= Frederick W. Brock =

Swiss optometrist

Frederick W. Brock (1899–1972), born in Switzerland, was an optometrist, a major contributor to vision therapy, and the inventor of various vision therapy devices including the Brock string. Brock's approach to treating eye disorders was crucial in paving the way to overcoming an erroneous but long-standing medical consensus that stereopsis could not be acquired in adulthood but only during a critical period early in life: neuroscientist Susan R. Barry, the first person to have received widespread media attention for having acquired stereo vision in adulthood, attributes him a central role in her recovery of stereopsis, a discovery which in turn influenced the prevalent scientific conceptions with regard to the neuroplasticity of the visual system.

== Working method ==
Brock made many contributions to vision therapy, and his work focussed mainly on the application of vision training to the diagnosis and therapy of binocular dysfunction.

*****

§ **Actions to take**
A - Rewrite the paragraph of the Frederick W. Brock article that begins "Frederick W. Brock (1899–1972), born in Switzerland" as a short list of its main facts.
B - Write a continuation of the Frederick W. Brock article, picking up right after its last sentence about his work on binocular dysfunction.
The lines that come next are separate material and unrelated to the article on Frederick W. Brock.

§ **Provided data**
*****

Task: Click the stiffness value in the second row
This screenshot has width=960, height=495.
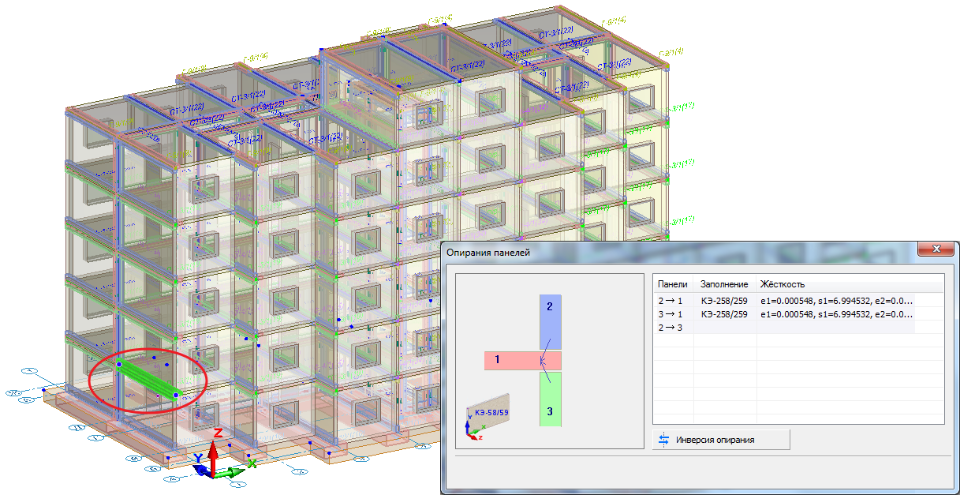Action: pyautogui.click(x=836, y=314)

*****

§ **Answers by item number**
A -
- Frederick W. Brock (1899–1972) was a Swiss-born optometrist.
- He was a major contributor to vision therapy and invented vision therapy devices, including the Brock string.
- His approach to treating eye disorders helped overturn a wrong but long-held medical view that stereopsis could be gained only during a critical period early in life, not in adulthood.
- Neuroscientist Susan R. Barry was the first person to get wide media attention for gaining stereo vision as an adult, and she credits him with a central role in her recovery of stereopsis.
- Her recovery in turn shaped scientific ideas about the neuroplasticity of the visual system.

B -
Brock trained his patients with rich stereo images which closely resembled the natural environment, and favored these over the use of (simplified) stereographs. In a first session with a client, Brock would invest great time into finding a point at which the client already performed binocular fusion, and Brock would refer to this point as his "point of attack" from which he would try to expand the range of positions in which fusion was achieved. He made use of the peripheral vision of his patients to lock binocular fusion, using his so-called "stereomotivator" to project large red/green anaglyphic stereo images onto a wall such as to stimulate very large receptive fields in the patients. He spoke against the use of an amblyoscope during training, because in his view the patient needed to take the correct binocular posture (aiming the two eyes such that they simultaneously look at the same target in space) when fusing, otherwise the training would not be likely to succeed.

Aside the well-known Brock string with which patients practice binocular accommodation and vergence, he frequently used images of red/green anaglyphic rings for diagnosis and training.

== Influence ==
Brock's methods have been widely applied in vision therapy.

Susan Barry's vision therapist Theresa Ruggiero used Brock's methods and approach in her own vision therapy sessions. Her therapy led Barry to achieve stereo vision, disproving the medical community's consensus that stereo vision in adult life was inachievable.

Barry later wrote a paper on Brock's work that was selected as the best published paper in the Journal of Behavioral Optometry in 2011.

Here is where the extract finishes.